Llama la atención el alto índice de suicidios en México en relación con el resto del mundo, por ejemplo con Japón y Canadá, naciones con un elevado Índice de Desarrollo Humano (IDH), que mide la escolaridad de la población, el crecimiento económico y la esperanza de vida al nacer, factores que no han desincentivado la decisión de privarse de la vida. A priori parece ser que no se presenta una correlación estadística entre el número de suicidios y la pobreza y desigualdad de las sociedades.

En el caso de la población nipona, es su código de valores humanos, y sobre todo el gran respeto que se tiene por ellos, lo que la hace poco tolerante al incumplimiento de algún principio ético, como pudiera ser la honestidad, que cuando se llega a quebrantar, y ante la deshonra familiar, frecuentemente orilla a optar por la senda del suicidio. En ese sentido, los mexicanos tenemos la epidermis más gruesa, particularmente la clase política.

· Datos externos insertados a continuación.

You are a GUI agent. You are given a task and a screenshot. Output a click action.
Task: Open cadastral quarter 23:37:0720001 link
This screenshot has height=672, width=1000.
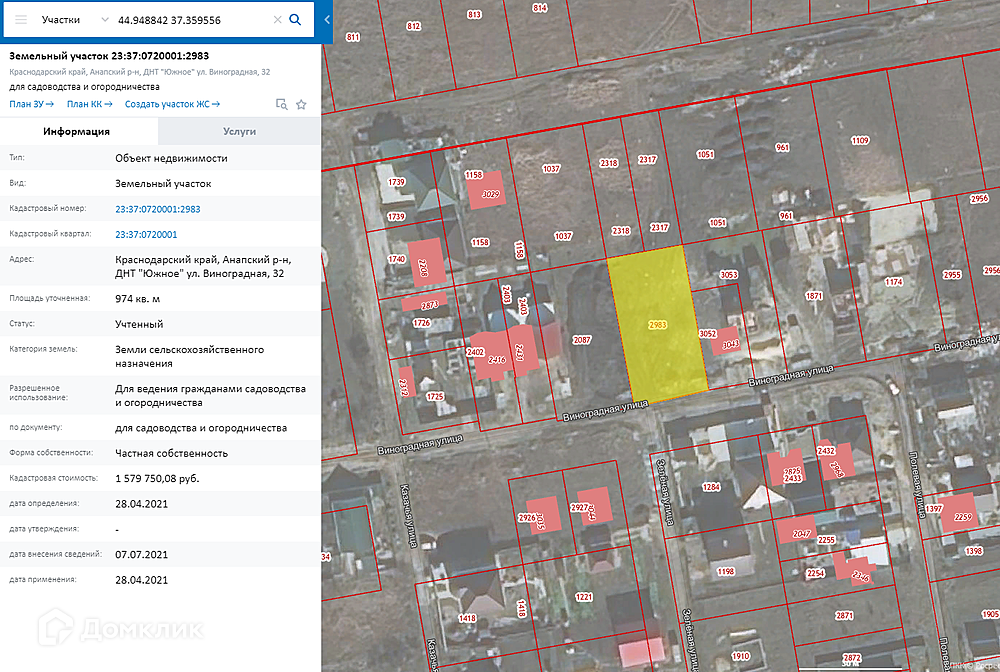(146, 234)
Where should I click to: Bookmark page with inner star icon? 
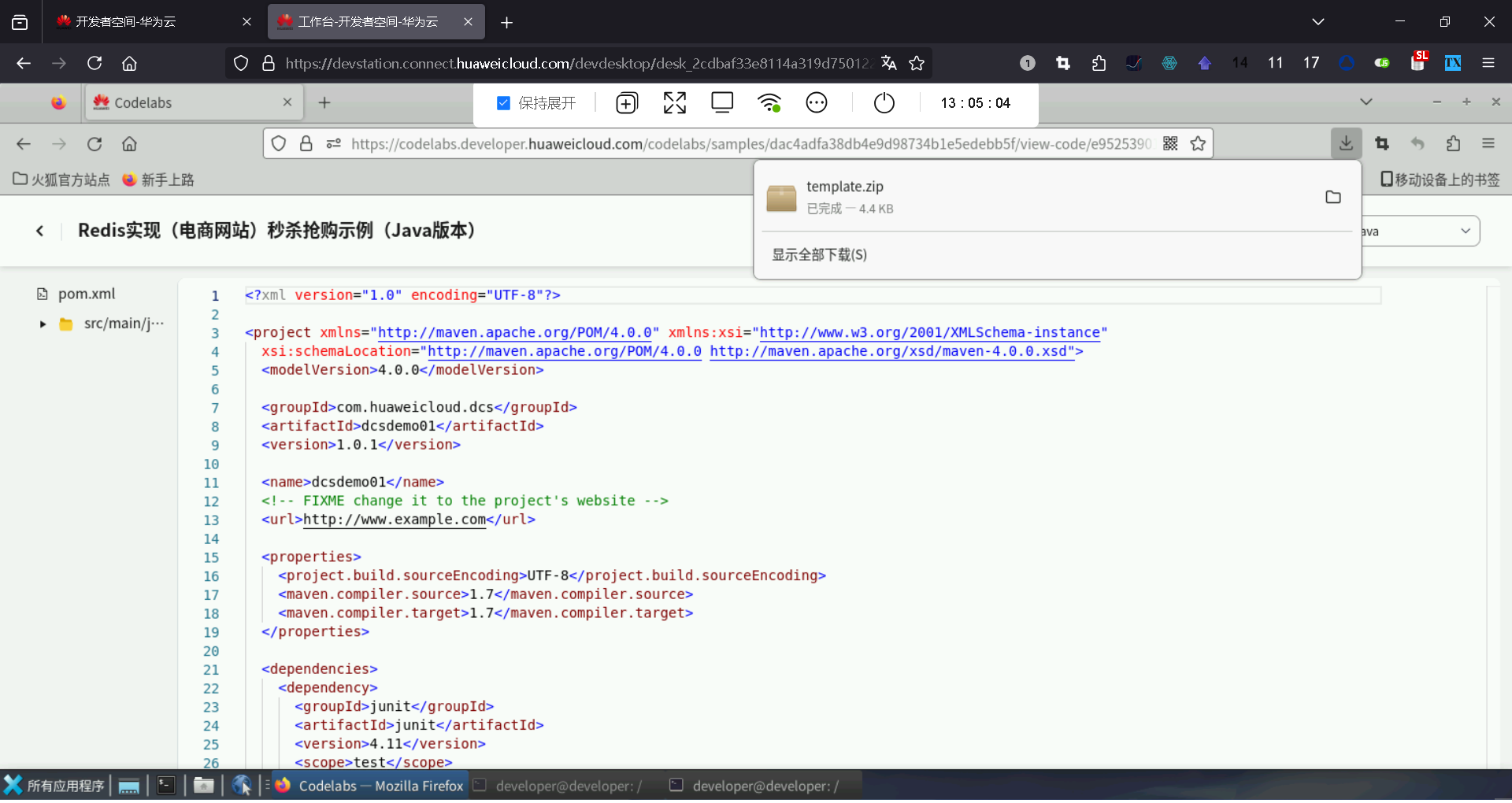tap(1198, 143)
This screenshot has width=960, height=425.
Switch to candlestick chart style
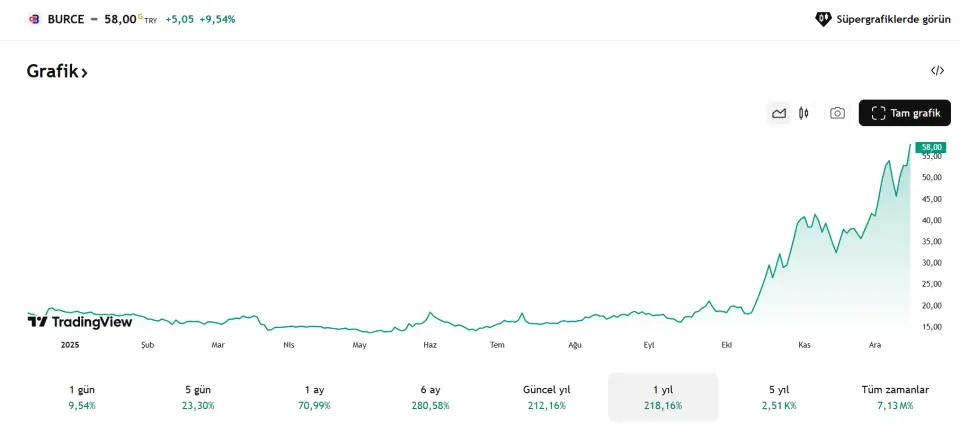click(804, 113)
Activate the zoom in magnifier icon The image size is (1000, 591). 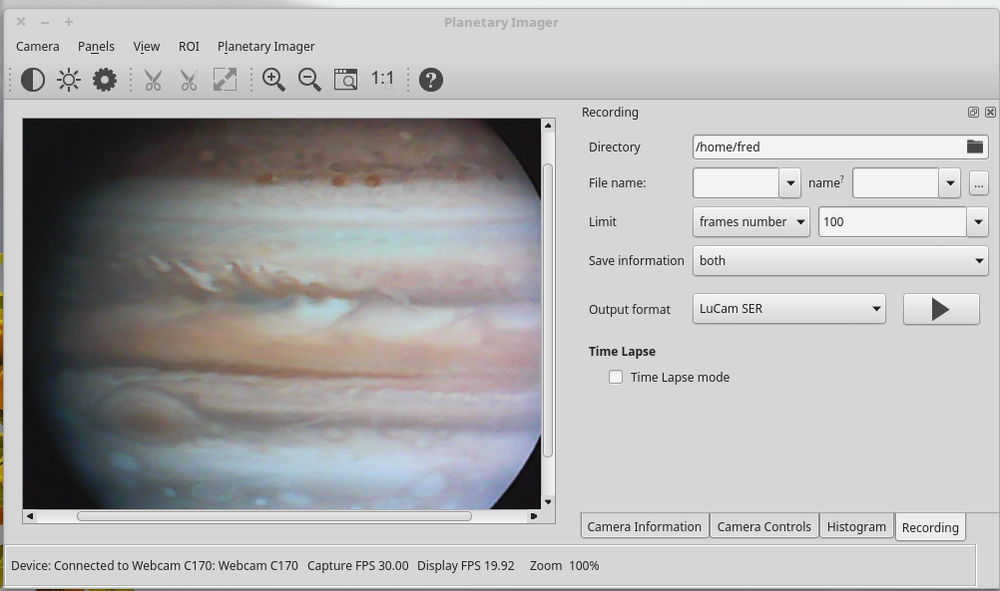[273, 79]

El suicidio en México. Sobre este tema conversamos con la especialista en enfermedades mentales Ana Luisa Martínez, quien labora en el Centro de Salud Mental (Cesame) y es autora del libro Electromedicina en Salud Mental: Compilación de Evidencia Terapéutica (ISBN 978 960 796 24906). La siquiatra menciona el suicidio por impulso, que generalmente ocurre entre jóvenes con carencias en sus relaciones afectivas interpersonales, que tienen el umbral de la frustración muy abajo, que muestran reacciones extremas hasta la muerte ante la negativa de compra o prohibición en el uso de algún producto por parte de sus padres o tutores. Otro motivo que no debe descartarse pudiera ser el fracaso en las relaciones sentimentales.

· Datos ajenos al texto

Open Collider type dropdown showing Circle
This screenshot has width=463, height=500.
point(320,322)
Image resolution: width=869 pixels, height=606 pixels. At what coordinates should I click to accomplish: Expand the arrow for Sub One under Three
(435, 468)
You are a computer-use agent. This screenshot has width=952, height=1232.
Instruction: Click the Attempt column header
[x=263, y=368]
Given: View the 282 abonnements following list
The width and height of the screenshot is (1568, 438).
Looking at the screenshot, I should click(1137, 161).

En la población adulta mayor, el de-sempleo, la soledad y la desesperanza en el porvenir han sido factores que han contribuido a la privación de la vida. En cambio, en personas con algún padecimiento mental como la depresión, el suicidio se lleva a cabo de manera más estructurada, se planea la forma y fecha de realizarlo. En el suicidio todavía no se presenta la equidad de género, pues la mayor incidencia se presenta en la población varonil, sobre todo en aquella mayor de 60 años, que recurre más este medio.

El suicidio desde la óptica económica. La doctora Martínez prioriza las desgracias que pueden surgir ante un suicidio: en primer lugar, si se trata de un joven, es la pérdida de una vida humana que representaba potencialmente un proyecto de vida, que pudo aportar conocimientos, energía e innovación a la economía del país; en el seno del hogar, vienen los costos económicos y emocionales que representan los cuidados hospitalarios y familiares cuando el suicidio no fue letal, pero la persona quedó con serios problemas de salud que le impiden llevar una vida autosuficiente; tampoco son irrelevantes los costos que representan para la salud pública extender una incapacidad permanente que cubra la pensión del fallido suicida. Y por último, las afectaciones siquiátricas y sicológicas que pueden sufrir los familiares y amistades. El proceso de duelo puede ser tortuoso y caro, y más si se extiende por un largo tiempo.